# Aim of the exercise
Rewrite the entries below, substituting "selector" for each "dropdown" and leaving everything else unchanged.

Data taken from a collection

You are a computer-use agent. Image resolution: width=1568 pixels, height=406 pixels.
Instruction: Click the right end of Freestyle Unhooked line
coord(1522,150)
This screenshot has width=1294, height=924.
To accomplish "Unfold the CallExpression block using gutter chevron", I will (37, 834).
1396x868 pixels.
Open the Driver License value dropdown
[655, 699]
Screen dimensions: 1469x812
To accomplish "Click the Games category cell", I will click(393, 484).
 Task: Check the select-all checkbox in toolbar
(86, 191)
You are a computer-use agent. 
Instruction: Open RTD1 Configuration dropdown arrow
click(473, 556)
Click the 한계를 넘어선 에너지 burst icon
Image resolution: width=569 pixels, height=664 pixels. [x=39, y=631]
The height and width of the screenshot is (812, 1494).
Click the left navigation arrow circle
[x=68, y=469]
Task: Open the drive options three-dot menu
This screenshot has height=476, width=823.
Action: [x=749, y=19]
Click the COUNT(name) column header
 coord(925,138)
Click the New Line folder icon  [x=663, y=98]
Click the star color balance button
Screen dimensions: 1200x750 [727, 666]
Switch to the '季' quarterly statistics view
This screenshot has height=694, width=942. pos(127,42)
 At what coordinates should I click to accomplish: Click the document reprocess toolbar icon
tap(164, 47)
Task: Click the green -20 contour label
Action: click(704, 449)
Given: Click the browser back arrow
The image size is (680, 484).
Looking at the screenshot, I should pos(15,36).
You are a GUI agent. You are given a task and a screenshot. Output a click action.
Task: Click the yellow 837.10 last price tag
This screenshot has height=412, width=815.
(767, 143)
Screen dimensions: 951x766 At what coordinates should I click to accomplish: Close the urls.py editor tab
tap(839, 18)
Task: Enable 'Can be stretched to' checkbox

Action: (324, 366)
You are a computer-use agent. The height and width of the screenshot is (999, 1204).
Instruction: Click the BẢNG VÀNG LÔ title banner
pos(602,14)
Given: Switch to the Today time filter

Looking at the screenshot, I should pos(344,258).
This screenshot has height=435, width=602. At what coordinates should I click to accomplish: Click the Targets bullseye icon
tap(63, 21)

# Finished exercise
You are a computer-use agent. Image resolution: width=1568 pixels, height=406 pixels.
Instruction: Click the right end of Freestyle Unhooked line
coord(1522,150)
This screenshot has width=1294, height=924.
To accomplish "Unfold the CallExpression block using gutter chevron", I will (37, 834).
1396x868 pixels.
Open the Driver License value selector
[655, 699]
Screen dimensions: 1469x812
To accomplish "Click the Games category cell", I will click(393, 484).
 Task: Check the select-all checkbox in toolbar
(86, 191)
You are a computer-use agent. 
Instruction: Open RTD1 Configuration selector arrow
click(473, 556)
Click the 한계를 넘어선 에너지 burst icon
Image resolution: width=569 pixels, height=664 pixels. [x=39, y=631]
The height and width of the screenshot is (812, 1494).
Click the left navigation arrow circle
[x=68, y=469]
Task: Open the drive options three-dot menu
This screenshot has height=476, width=823.
Action: [x=749, y=19]
Click the COUNT(name) column header
 coord(925,138)
Click the New Line folder icon  [x=663, y=98]
Click the star color balance button
Screen dimensions: 1200x750 [727, 666]
Switch to the '季' quarterly statistics view
This screenshot has height=694, width=942. pos(127,42)
 At what coordinates should I click to accomplish: Click the document reprocess toolbar icon
tap(164, 47)
Task: Click the green -20 contour label
Action: click(704, 449)
Given: Click the browser back arrow
The image size is (680, 484).
Looking at the screenshot, I should pos(15,36).
You are a GUI agent. You are given a task and a screenshot. Output a click action.
Task: Click the yellow 837.10 last price tag
This screenshot has height=412, width=815.
(767, 143)
Screen dimensions: 951x766 At what coordinates should I click to accomplish: Close the urls.py editor tab
tap(839, 18)
Task: Enable 'Can be stretched to' checkbox

Action: (324, 366)
You are a computer-use agent. The height and width of the screenshot is (999, 1204).
Instruction: Click the BẢNG VÀNG LÔ title banner
pos(602,14)
Given: Switch to the Today time filter

Looking at the screenshot, I should pos(344,258).
This screenshot has height=435, width=602. At what coordinates should I click to accomplish: Click the Targets bullseye icon
tap(63, 21)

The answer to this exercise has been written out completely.